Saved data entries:

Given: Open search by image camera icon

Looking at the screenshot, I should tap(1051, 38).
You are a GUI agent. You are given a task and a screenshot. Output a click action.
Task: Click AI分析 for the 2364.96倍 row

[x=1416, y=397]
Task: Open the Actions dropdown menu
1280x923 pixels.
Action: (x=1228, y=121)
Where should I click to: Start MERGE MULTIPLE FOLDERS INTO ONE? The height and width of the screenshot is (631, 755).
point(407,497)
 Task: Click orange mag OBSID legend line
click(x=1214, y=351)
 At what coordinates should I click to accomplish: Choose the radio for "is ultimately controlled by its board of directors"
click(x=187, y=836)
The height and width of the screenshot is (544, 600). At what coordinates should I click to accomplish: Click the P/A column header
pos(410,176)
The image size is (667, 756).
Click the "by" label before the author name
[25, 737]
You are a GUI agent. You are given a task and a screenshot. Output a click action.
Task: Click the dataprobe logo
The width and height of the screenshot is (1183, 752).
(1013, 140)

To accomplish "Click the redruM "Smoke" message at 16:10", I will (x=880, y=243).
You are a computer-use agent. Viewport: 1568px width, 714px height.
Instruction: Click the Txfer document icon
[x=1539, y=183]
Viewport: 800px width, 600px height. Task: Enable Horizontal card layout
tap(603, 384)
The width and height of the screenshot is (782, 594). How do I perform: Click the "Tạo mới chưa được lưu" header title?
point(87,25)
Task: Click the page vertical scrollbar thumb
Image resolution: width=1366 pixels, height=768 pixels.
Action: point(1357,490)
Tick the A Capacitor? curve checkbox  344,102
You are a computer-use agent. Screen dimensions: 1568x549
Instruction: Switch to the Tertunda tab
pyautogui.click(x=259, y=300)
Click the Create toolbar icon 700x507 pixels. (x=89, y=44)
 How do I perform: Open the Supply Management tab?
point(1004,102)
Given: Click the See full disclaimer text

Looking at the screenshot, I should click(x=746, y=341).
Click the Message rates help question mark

What you will do:
Count the lines in the material above that contain the word "agent", and give only that number.

Result for this exercise:
4